→ **Task goal**
Set down every entry once more, character for character.

Saved data entries:
────────────────
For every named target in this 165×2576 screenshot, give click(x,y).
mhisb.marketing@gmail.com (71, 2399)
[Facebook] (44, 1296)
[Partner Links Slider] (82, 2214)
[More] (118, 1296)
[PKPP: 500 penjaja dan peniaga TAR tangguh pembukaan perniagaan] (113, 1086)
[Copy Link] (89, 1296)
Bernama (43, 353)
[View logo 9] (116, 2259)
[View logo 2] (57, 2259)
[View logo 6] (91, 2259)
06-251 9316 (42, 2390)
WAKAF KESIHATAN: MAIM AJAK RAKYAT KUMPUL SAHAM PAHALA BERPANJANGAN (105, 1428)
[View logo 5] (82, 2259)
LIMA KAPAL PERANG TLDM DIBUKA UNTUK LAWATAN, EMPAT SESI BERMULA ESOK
────────────────
→ **The completed task**
For every named target in this 165×2576 screenshot, give click(x,y).
mhisb.marketing@gmail.com (71, 2399)
[Facebook] (44, 1296)
[Partner Links Slider] (82, 2214)
[More] (118, 1296)
[PKPP: 500 penjaja dan peniaga TAR tangguh pembukaan perniagaan] (113, 1086)
[Copy Link] (89, 1296)
Bernama (43, 353)
[View logo 9] (116, 2259)
[View logo 2] (57, 2259)
[View logo 6] (91, 2259)
06-251 9316 (42, 2390)
WAKAF KESIHATAN: MAIM AJAK RAKYAT KUMPUL SAHAM PAHALA BERPANJANGAN (105, 1428)
[View logo 5] (82, 2259)
LIMA KAPAL PERANG TLDM DIBUKA UNTUK LAWATAN, EMPAT SESI BERMULA ESOK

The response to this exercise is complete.